Stimuli and apparatus
The experimental set-up was the same as in experiments 1 and 2. The stimuli were 80 unique graphs, 40 of which were hat graphs and 40 were bar graphs. Each graph depicted two means based on simulated data. The data were simulated to mimic scores on a memory test from 0 to 100 after engaging in one of two study styles. Massed refers to studying everything at once, as in cramming just before the exam. Spaced refers to dispersing studying across time. The simulated mean for the massed study style was 60. The simulated mean for the spaced study style was set to one of four values (60, 63, 65, or 68). The simulated SD was 10 for both groups so the differences between the two groups correspond to four different effect sizes as measured with Cohen’s d (0, 0.3, 0.5, 0.8). These four values coincide with the naming conventions of a null, small, medium, and big effect. For each effect size, means for both groups were simulated based on a sample size of 100 per group, and for each effect size, simulations were conducted 10 times for a total of 40 unique data sets.

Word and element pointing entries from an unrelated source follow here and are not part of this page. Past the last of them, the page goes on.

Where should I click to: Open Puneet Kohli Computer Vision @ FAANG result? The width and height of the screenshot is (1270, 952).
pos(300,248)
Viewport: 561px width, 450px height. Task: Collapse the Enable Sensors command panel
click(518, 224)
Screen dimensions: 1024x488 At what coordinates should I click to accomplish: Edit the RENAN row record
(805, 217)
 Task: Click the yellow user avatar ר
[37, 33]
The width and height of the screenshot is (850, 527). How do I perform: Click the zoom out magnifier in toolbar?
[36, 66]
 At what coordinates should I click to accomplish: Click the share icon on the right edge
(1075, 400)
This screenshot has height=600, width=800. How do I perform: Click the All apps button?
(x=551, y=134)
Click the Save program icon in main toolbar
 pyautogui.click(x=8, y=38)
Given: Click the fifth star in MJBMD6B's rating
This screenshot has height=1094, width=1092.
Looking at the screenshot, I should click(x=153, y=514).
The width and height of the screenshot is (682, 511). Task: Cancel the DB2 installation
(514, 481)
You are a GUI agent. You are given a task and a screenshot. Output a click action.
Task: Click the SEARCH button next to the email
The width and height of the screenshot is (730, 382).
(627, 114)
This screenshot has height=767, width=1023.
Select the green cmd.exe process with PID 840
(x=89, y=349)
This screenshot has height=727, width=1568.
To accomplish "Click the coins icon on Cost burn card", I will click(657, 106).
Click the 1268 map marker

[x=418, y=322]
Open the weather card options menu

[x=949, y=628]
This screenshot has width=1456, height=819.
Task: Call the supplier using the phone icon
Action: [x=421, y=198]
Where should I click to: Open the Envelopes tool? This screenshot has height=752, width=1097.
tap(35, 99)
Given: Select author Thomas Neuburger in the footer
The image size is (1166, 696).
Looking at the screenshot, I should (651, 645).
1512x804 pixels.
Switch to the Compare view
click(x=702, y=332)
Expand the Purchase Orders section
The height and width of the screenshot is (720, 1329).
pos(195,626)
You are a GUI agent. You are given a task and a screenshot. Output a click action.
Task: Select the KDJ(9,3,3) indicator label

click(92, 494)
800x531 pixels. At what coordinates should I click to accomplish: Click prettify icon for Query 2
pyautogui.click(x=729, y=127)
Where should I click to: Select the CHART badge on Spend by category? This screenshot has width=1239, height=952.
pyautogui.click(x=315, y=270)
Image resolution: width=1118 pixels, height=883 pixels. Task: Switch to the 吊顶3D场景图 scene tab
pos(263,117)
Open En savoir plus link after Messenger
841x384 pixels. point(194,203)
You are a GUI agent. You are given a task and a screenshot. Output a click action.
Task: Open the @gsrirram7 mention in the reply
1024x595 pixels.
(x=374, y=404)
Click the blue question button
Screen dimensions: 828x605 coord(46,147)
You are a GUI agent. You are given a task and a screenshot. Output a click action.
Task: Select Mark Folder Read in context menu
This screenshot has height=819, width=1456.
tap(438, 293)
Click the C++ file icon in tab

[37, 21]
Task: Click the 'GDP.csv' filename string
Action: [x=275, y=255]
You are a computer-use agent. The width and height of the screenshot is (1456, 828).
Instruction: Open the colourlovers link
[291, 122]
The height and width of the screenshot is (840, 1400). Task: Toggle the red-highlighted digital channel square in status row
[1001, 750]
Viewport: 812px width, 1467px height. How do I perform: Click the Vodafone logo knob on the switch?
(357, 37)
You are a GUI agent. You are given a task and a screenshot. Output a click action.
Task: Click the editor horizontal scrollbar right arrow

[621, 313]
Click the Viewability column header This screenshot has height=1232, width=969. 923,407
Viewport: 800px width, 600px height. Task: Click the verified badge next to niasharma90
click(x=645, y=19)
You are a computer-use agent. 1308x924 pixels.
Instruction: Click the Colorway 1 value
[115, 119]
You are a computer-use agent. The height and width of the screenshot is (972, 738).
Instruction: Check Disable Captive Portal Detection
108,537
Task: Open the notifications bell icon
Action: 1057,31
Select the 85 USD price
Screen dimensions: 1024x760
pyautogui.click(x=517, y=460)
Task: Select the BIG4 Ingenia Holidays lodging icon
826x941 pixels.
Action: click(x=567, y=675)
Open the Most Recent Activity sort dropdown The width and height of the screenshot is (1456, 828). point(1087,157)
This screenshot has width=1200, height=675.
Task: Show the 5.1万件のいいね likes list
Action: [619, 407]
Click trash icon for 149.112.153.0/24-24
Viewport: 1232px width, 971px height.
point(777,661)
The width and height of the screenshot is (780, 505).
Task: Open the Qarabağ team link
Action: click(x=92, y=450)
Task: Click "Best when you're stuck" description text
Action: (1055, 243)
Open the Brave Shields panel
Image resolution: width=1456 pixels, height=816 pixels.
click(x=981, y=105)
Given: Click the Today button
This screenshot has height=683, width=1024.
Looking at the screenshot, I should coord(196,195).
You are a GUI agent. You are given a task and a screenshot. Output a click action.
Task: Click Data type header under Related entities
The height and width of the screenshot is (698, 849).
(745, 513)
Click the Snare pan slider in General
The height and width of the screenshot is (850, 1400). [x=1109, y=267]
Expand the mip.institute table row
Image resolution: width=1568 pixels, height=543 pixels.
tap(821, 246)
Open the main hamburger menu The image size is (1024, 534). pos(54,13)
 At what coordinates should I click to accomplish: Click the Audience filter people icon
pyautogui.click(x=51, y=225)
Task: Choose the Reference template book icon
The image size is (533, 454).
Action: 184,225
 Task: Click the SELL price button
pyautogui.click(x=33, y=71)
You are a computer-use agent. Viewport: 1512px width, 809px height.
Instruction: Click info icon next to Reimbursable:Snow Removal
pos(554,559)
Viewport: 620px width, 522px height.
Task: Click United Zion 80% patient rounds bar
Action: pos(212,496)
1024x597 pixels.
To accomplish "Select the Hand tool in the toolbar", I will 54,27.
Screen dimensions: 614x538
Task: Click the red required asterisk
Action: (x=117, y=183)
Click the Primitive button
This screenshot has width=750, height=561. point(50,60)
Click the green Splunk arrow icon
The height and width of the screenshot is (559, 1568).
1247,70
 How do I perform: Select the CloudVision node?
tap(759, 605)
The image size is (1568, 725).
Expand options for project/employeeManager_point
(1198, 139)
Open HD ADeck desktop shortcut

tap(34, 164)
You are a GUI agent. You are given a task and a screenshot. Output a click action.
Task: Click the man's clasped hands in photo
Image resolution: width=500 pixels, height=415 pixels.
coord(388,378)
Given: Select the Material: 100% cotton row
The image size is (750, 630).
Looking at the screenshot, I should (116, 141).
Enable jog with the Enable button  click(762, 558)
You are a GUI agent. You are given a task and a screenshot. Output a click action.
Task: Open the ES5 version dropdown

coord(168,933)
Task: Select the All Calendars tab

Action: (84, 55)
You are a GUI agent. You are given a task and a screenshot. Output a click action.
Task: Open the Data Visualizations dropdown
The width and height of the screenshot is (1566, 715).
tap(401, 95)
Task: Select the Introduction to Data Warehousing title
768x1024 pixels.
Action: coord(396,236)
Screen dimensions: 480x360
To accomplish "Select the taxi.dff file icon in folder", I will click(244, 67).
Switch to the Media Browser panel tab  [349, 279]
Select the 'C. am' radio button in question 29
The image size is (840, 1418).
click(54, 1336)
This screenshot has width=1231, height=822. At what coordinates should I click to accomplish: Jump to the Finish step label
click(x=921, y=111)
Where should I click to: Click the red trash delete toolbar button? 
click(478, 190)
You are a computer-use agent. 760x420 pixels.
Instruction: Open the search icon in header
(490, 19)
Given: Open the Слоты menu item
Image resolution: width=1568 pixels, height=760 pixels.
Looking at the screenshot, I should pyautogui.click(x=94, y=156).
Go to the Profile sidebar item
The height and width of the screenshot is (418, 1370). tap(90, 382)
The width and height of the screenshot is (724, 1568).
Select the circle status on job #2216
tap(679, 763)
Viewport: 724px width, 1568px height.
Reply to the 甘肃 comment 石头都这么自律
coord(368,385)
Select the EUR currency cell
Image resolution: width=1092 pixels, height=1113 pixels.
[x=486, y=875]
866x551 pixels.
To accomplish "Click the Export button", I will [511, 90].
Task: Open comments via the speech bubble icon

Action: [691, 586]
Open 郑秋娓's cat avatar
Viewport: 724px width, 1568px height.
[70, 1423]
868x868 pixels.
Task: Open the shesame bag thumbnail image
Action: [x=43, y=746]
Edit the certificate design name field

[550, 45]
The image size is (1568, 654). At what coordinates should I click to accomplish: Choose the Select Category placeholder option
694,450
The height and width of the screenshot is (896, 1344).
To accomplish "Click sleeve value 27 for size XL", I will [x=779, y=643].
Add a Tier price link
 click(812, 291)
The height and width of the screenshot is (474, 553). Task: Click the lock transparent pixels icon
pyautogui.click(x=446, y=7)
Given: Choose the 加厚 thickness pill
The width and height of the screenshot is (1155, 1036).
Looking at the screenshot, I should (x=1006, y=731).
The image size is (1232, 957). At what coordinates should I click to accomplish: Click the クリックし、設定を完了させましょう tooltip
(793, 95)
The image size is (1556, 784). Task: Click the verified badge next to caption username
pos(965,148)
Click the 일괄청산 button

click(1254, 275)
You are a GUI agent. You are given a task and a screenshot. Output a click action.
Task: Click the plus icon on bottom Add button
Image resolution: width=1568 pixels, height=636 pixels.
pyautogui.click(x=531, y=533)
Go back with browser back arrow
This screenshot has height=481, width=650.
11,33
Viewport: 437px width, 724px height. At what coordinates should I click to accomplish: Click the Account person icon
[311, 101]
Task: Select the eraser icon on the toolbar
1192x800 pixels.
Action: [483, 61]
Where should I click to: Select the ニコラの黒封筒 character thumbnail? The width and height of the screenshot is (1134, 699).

The final effect size for each data set was compared to the intended effect size, and discarded and replaced if not within 0.05 SDs of each other. One bar graph and one hat graph was created for each data set, with error bars that corresponded to 95% confidence intervals (see Fig. 11). For the bar graph, the y-axis started at 0 and went to 4% beyond the top of the range necessary to see both error bars (as is the default in R). For the hat graph, the same restriction of having a baseline of zero does not apply. Therefore, the range of the y-axis was set to 1.5 SDs based on the recommendations of Witt (in press). The y-axis range was the grand mean of both groups minus 7.5 to the grand mean plus 7.5 for a total range of 15, which is 1.5 times the simulated SD of 10.
Procedure
Initial instructions explained the two study styles and that participants would make a judgment about whether study style affected final test performance. They were to judge whether study style had no effect, a small effect, a medium effect, or a big effect, and press the corresponding number (1–4, respectively). They were then given an overview of each type of graph showing what corresponded to the mean for each group and what the error bars signified. The two graph types were presented in different blocks for the first group of participants (n = 14), so instructions for each type of graph preceded that block. For the second group, the graph types were intermixed within block, so instructions for both graph types were presented at the beginning.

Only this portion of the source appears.